Required action ->
Exactly as they appear, retype the lines from the one containing "The image size is (1920, 875)." through the final line of the data below. Leave pictures out.

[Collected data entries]
☆ ☆ ☆ ☆
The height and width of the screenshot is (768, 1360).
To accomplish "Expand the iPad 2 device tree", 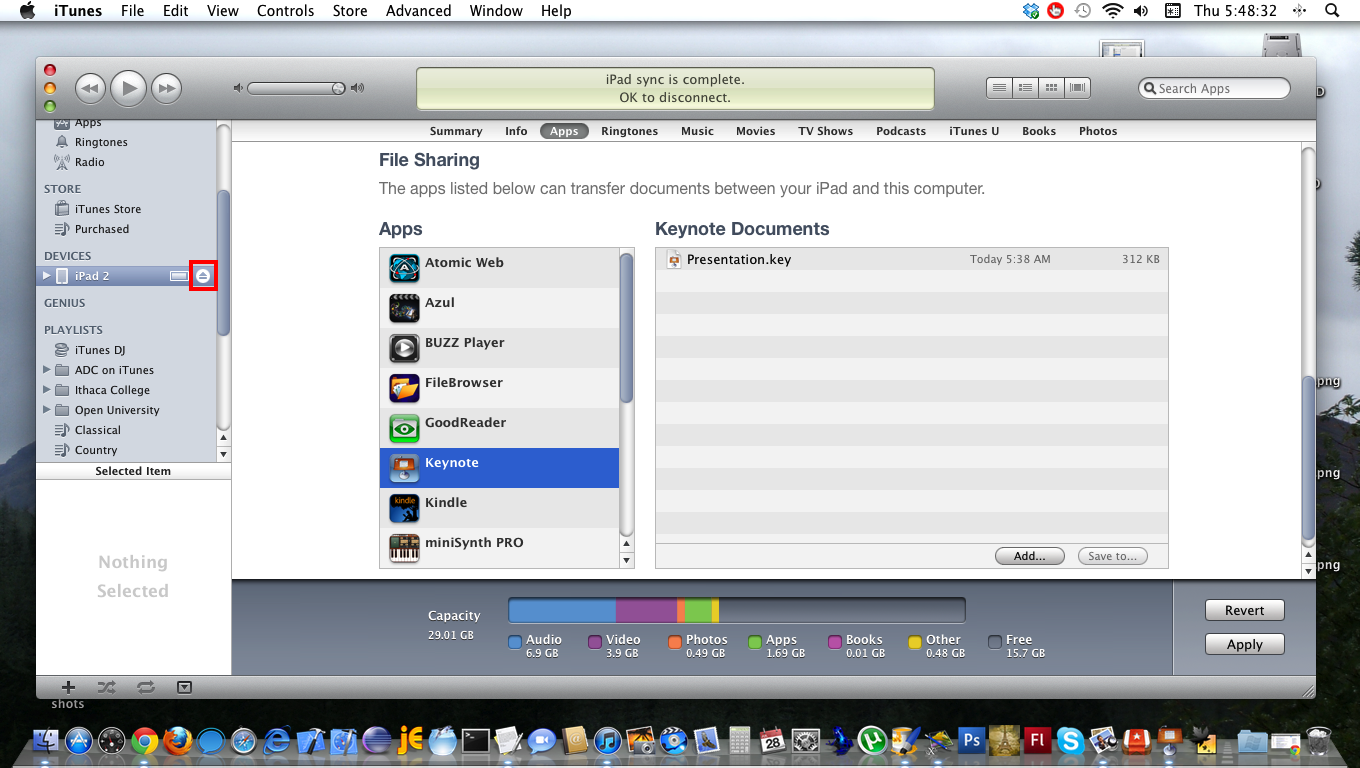I will tap(46, 276).

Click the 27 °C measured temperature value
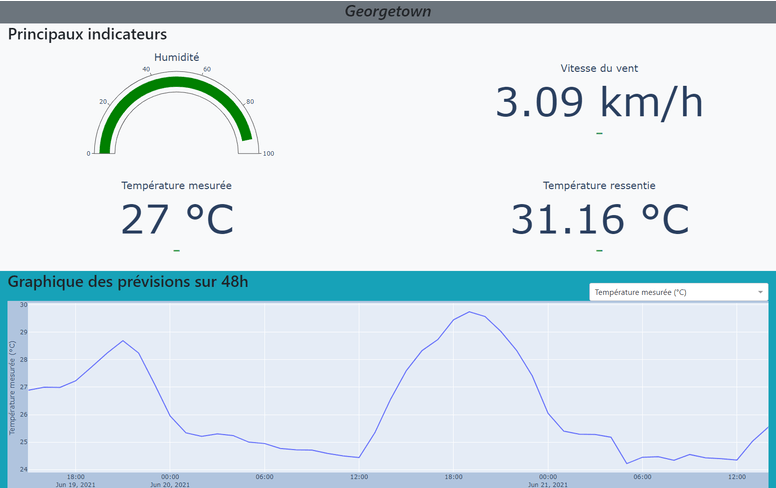pyautogui.click(x=177, y=219)
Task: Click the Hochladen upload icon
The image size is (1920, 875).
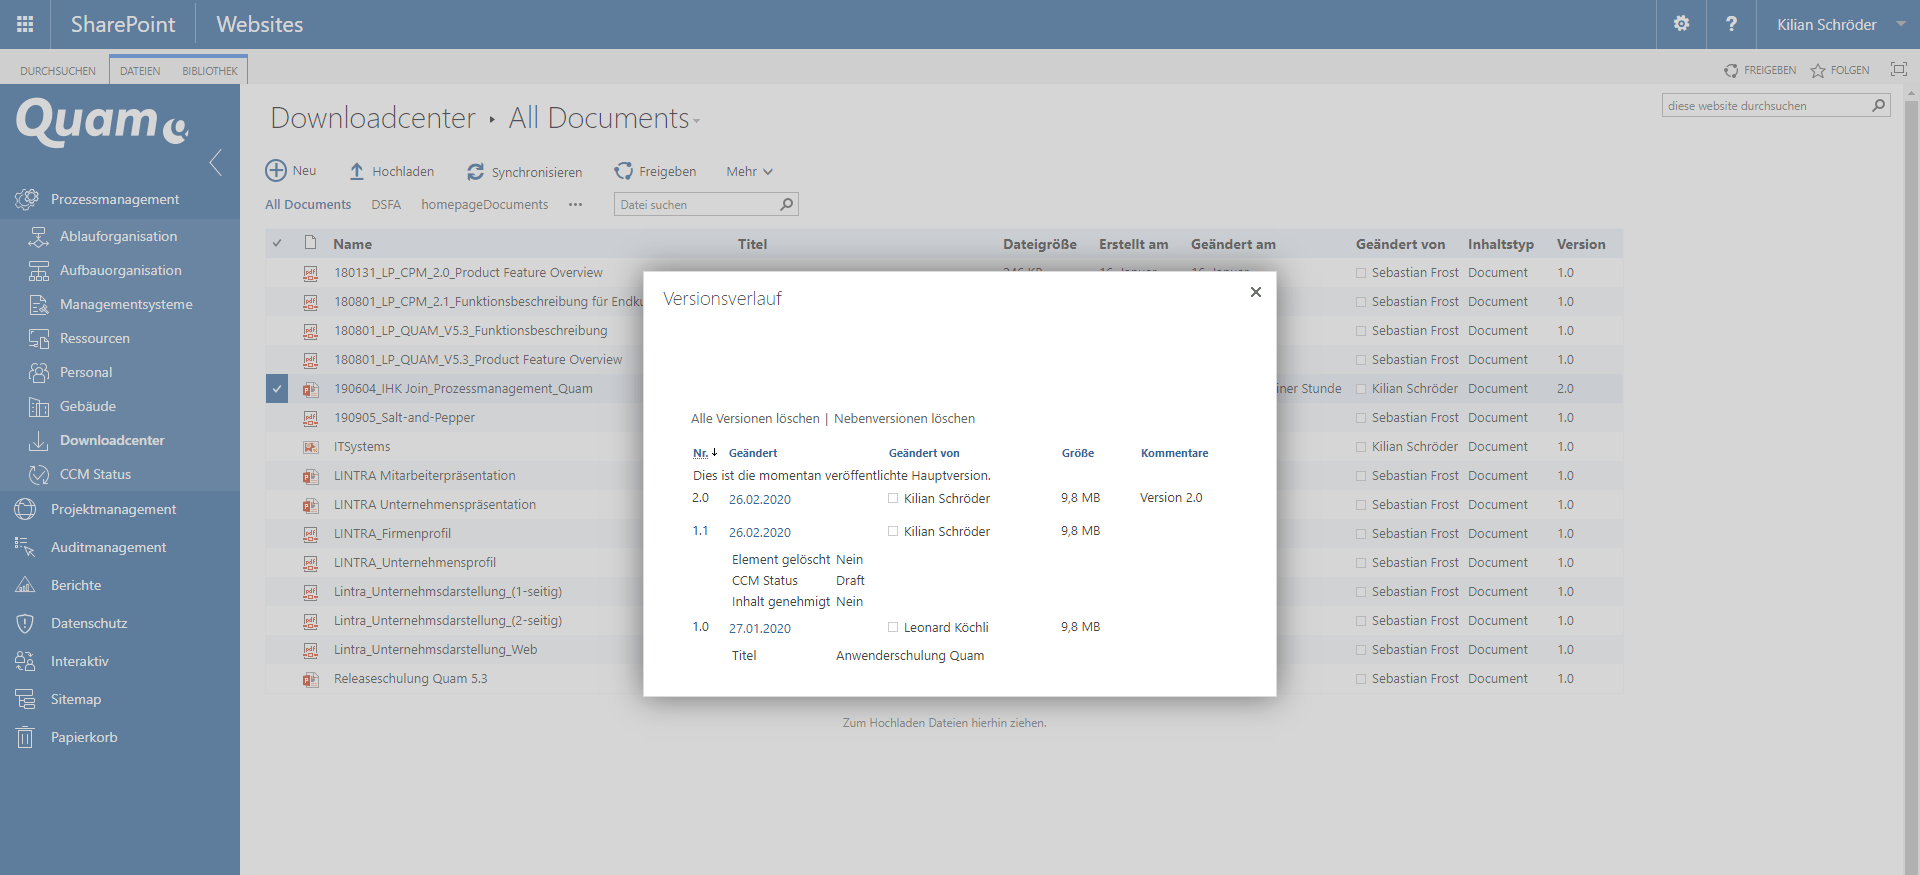Action: tap(357, 172)
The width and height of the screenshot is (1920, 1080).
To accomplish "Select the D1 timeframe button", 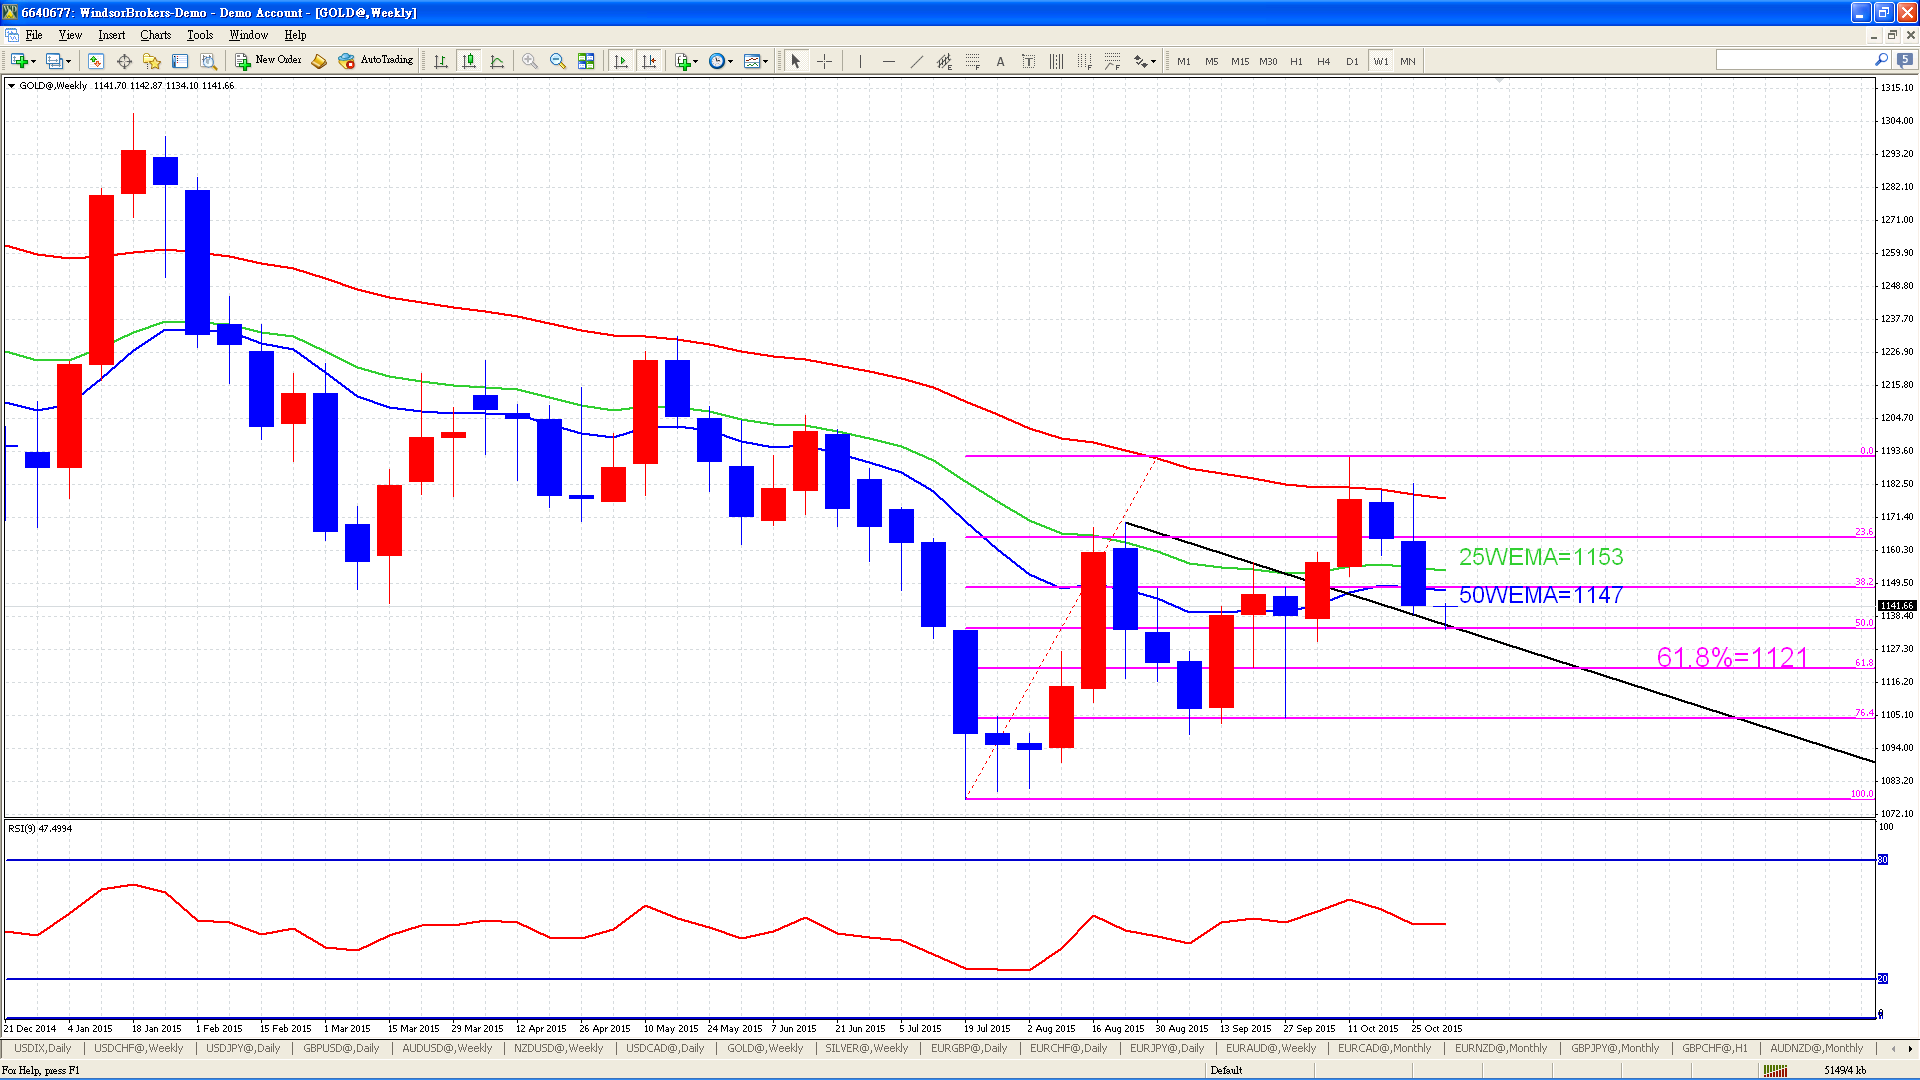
☆ ☆ ☆ ☆
Task answer ->
The image size is (1920, 875).
Action: tap(357, 172)
The width and height of the screenshot is (1920, 1080).
To accomplish "Select the D1 timeframe button", 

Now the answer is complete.